DATA SECTION:
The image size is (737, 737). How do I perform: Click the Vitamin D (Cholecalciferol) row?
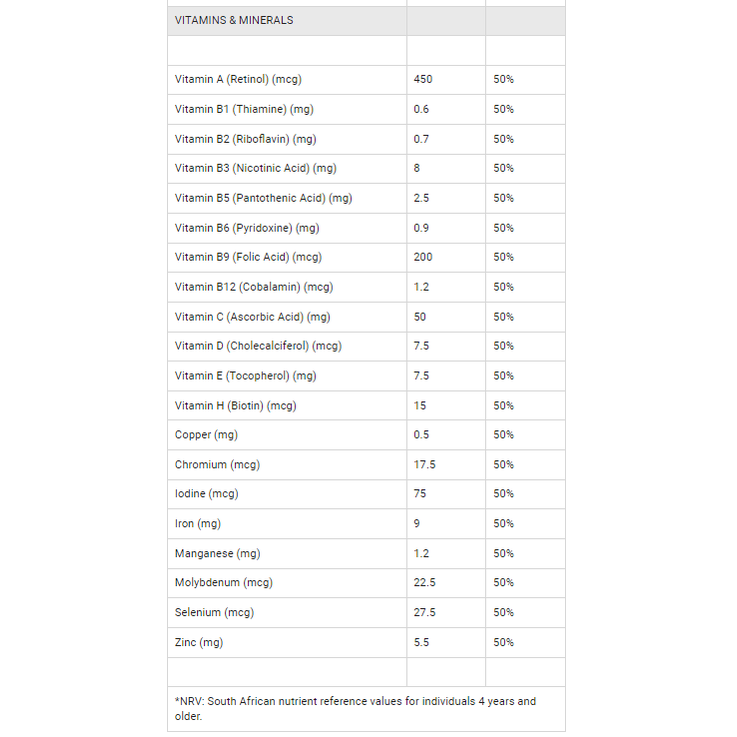366,346
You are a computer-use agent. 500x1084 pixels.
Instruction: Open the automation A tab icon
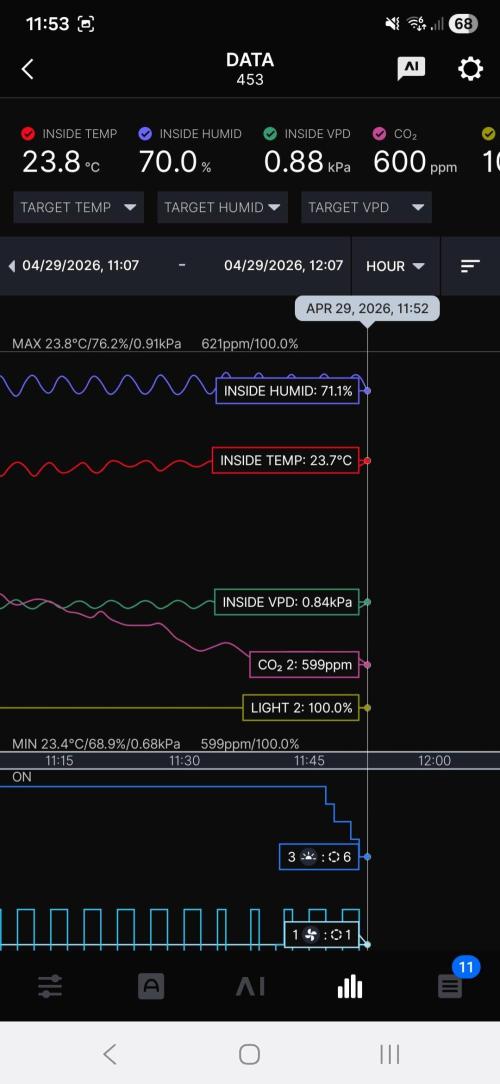click(151, 987)
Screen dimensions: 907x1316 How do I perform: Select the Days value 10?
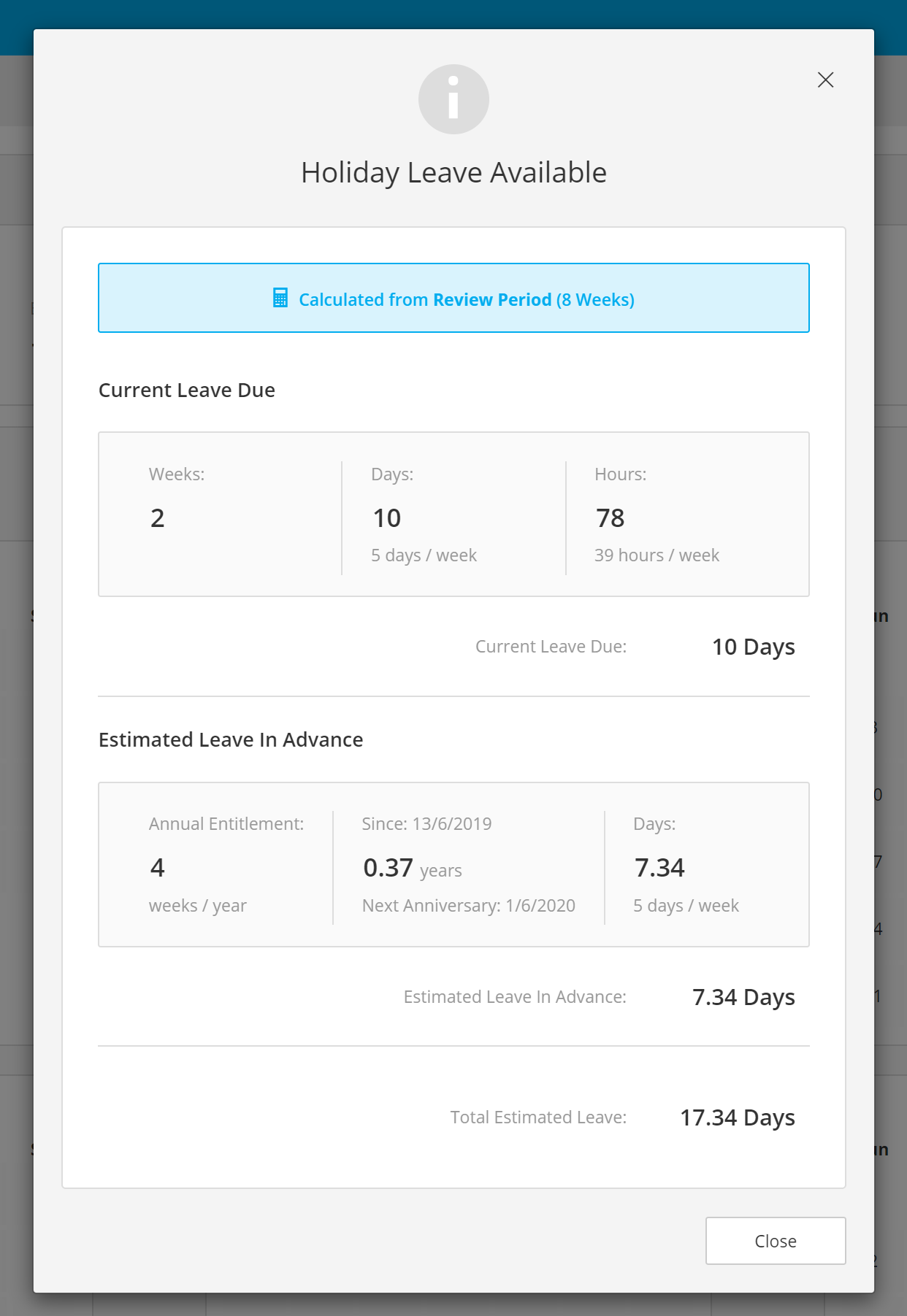(x=386, y=518)
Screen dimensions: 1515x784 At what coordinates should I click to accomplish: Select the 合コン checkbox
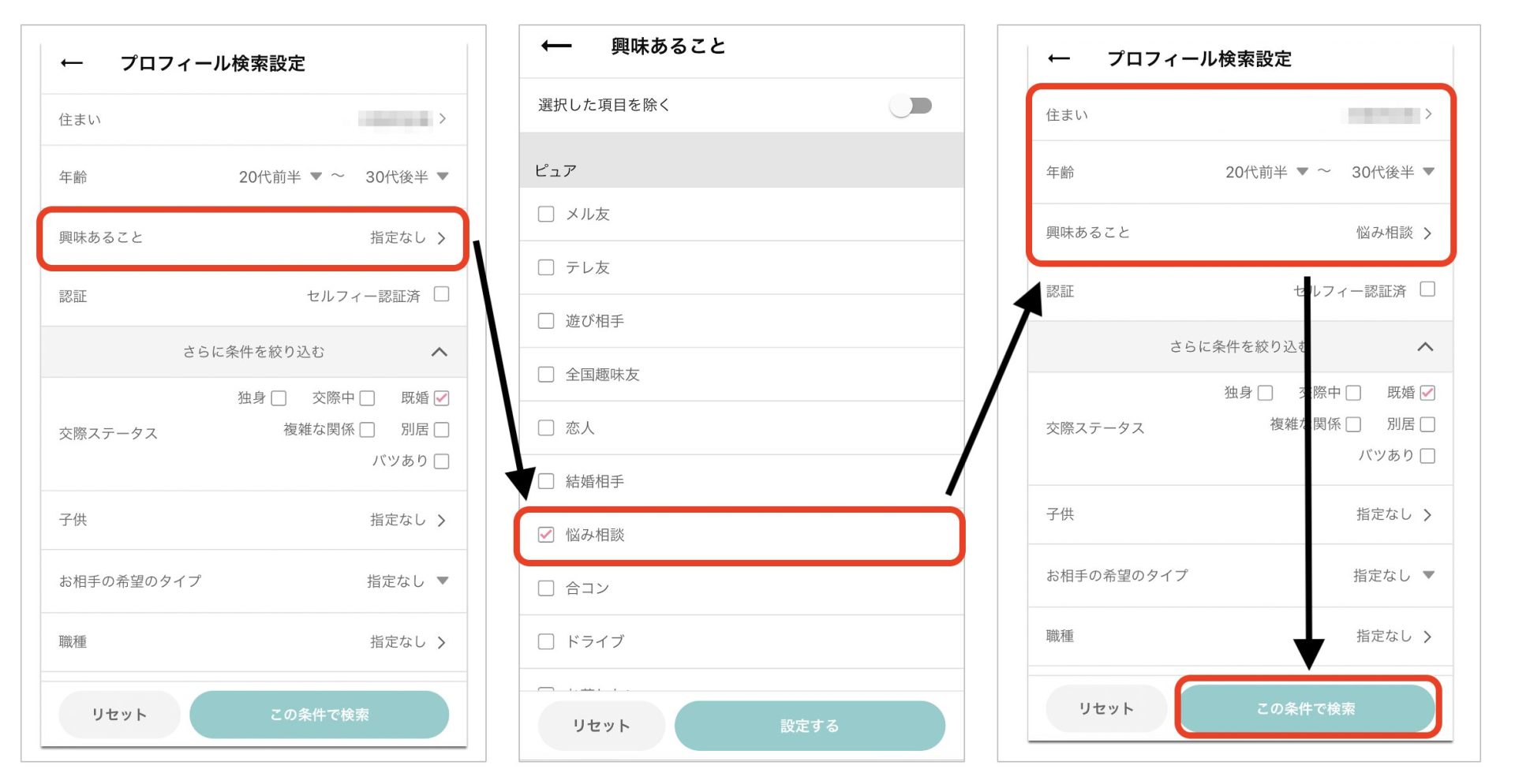(x=546, y=588)
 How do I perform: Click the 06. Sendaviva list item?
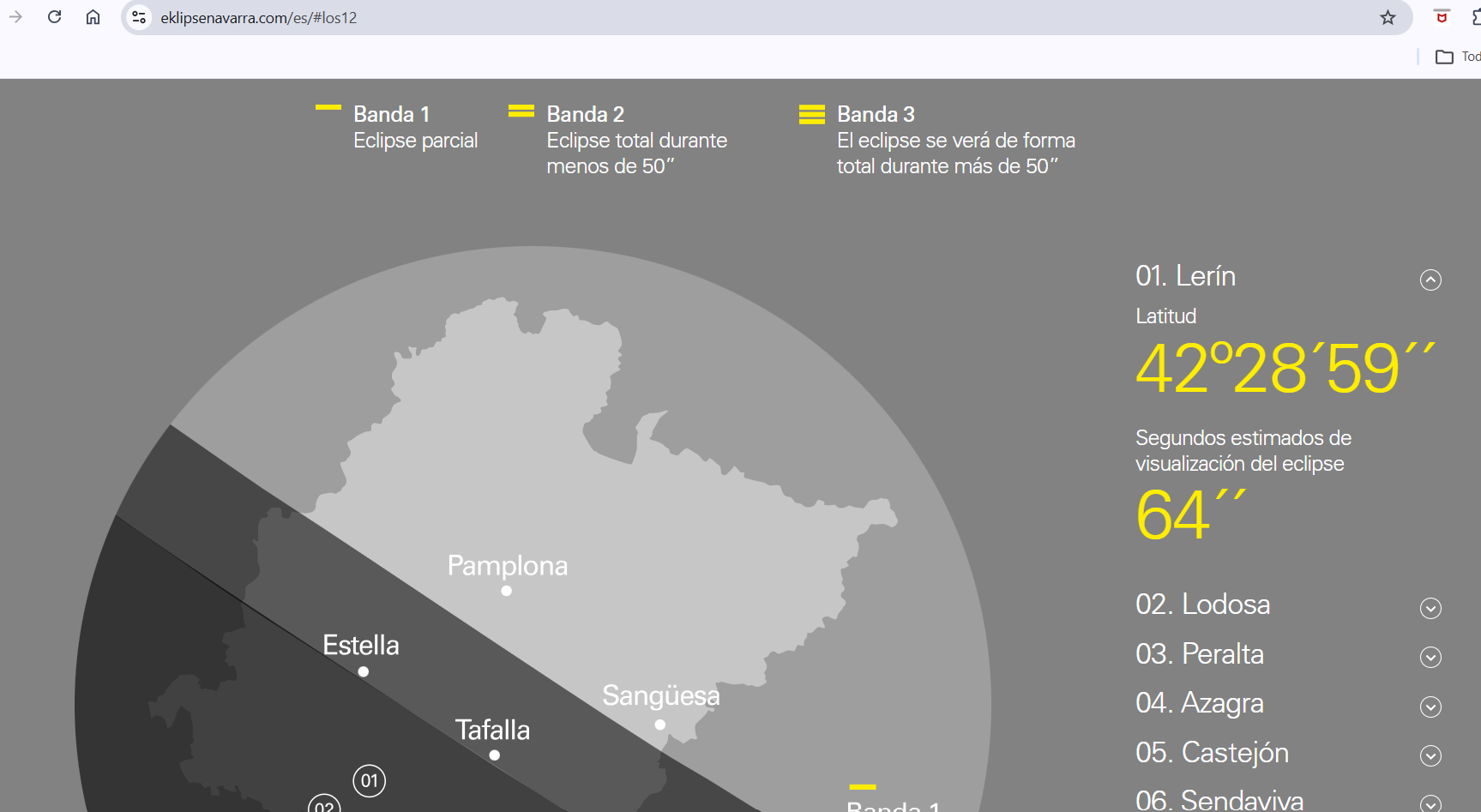(x=1219, y=800)

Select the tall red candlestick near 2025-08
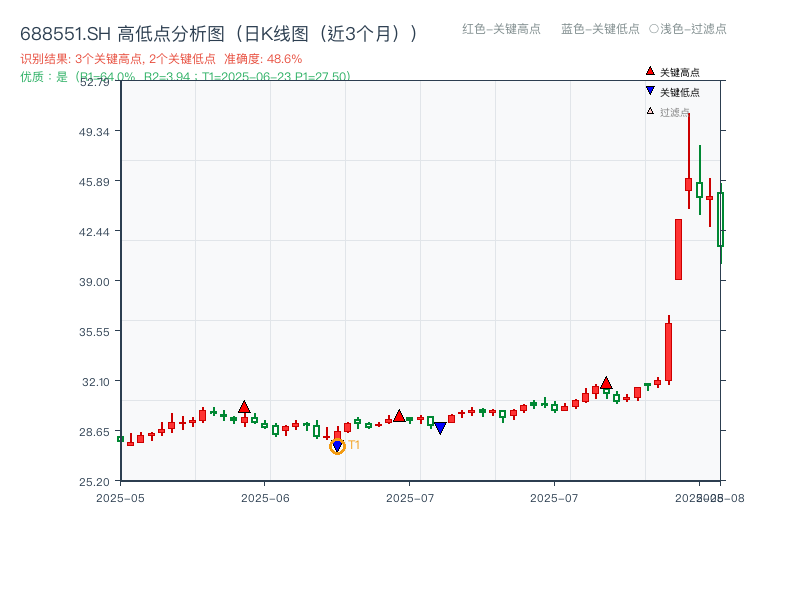[681, 250]
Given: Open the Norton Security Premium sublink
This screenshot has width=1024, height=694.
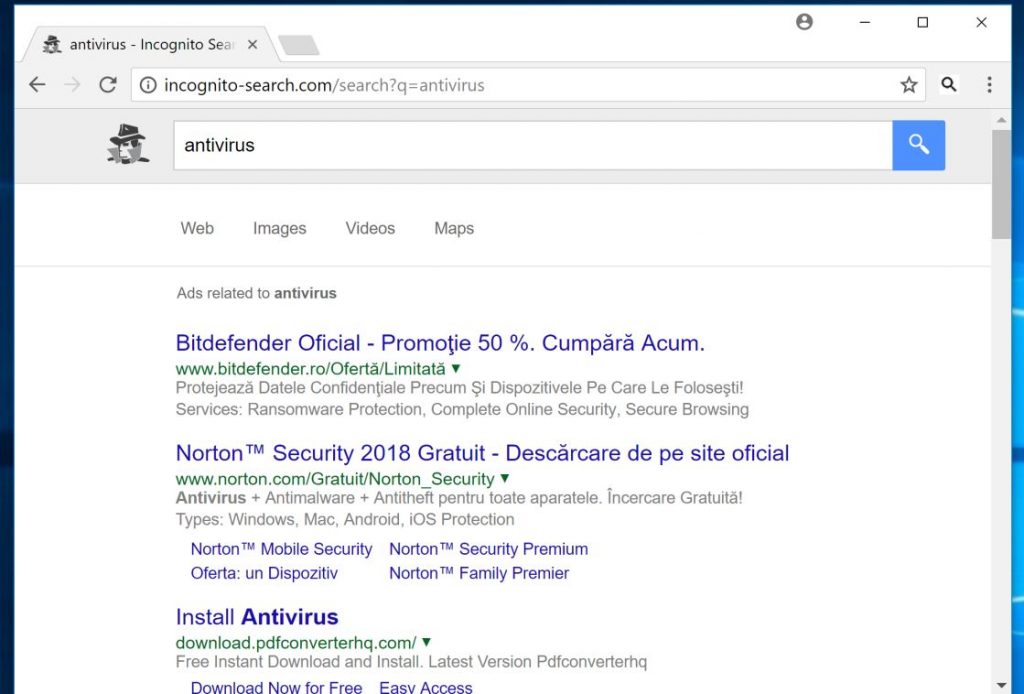Looking at the screenshot, I should click(488, 549).

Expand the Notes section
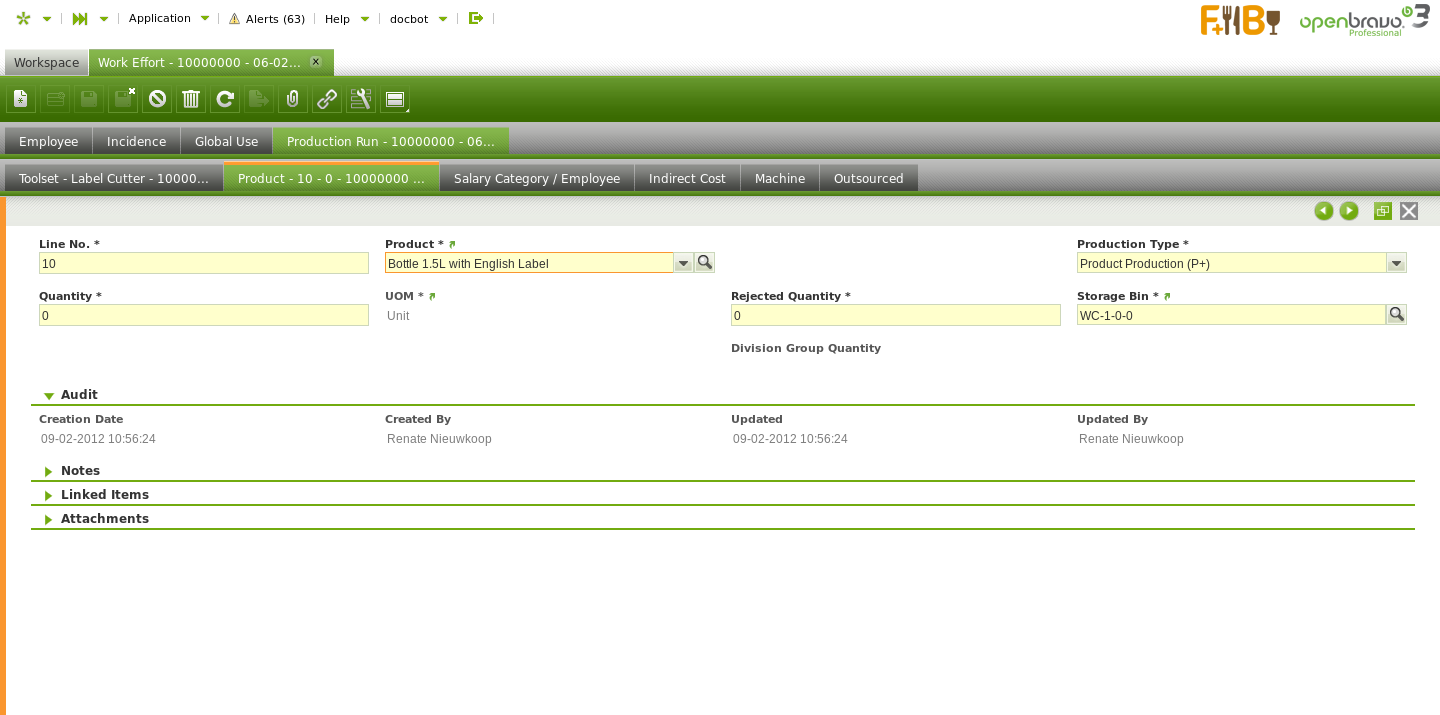pyautogui.click(x=49, y=471)
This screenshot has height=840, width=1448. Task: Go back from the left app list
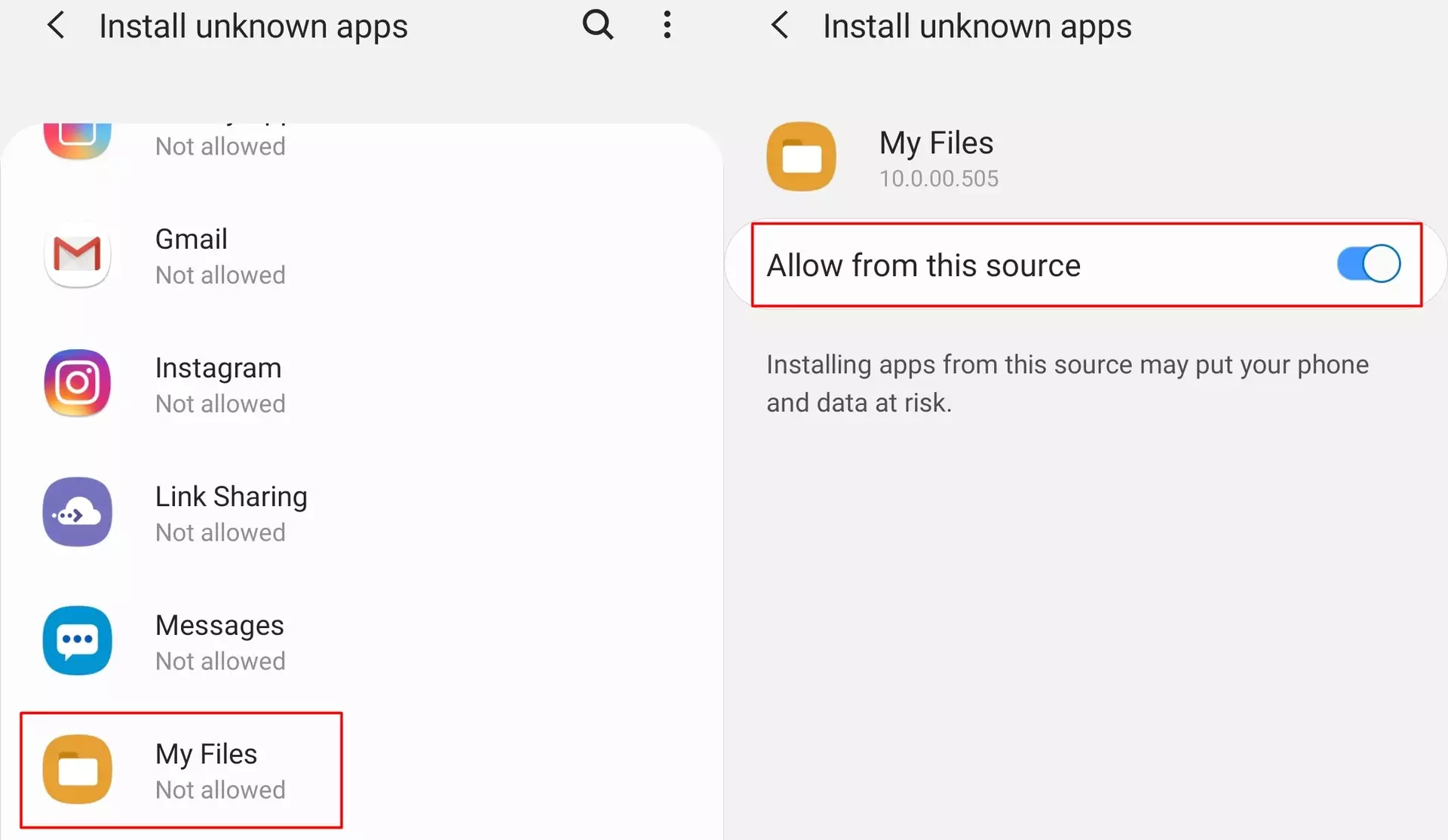(57, 26)
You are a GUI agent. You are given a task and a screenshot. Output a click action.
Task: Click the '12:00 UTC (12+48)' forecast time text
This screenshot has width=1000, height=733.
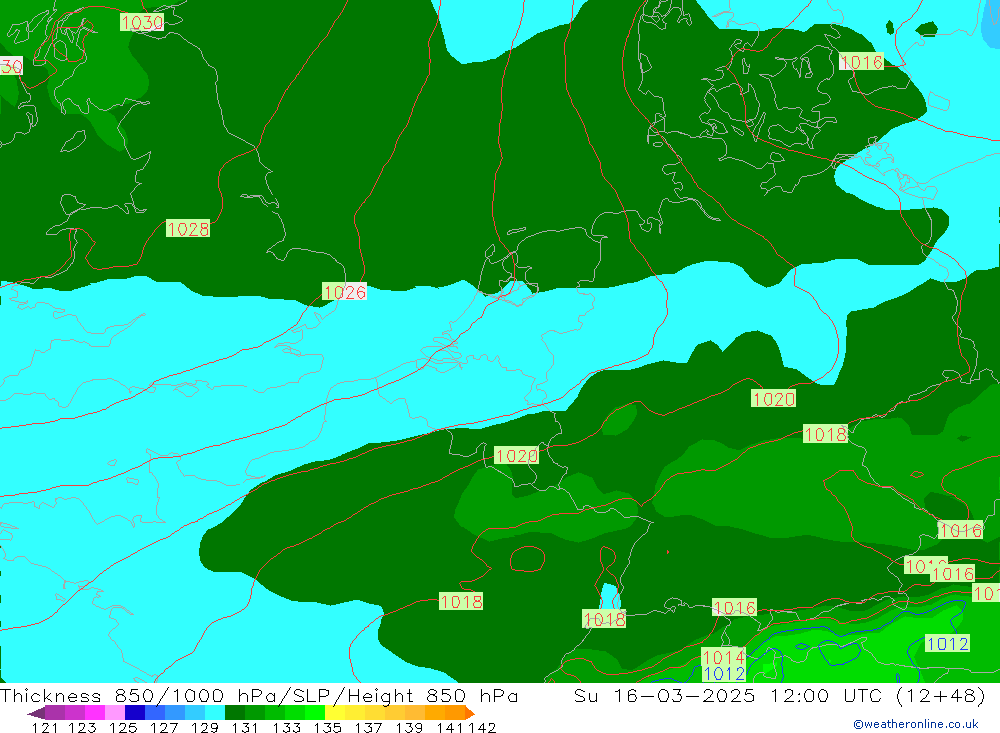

TASK ITEM: Your answer should be the number of lines in the records that contain the word "agent", with nothing added.

RESULT OF THE EXERCISE: 2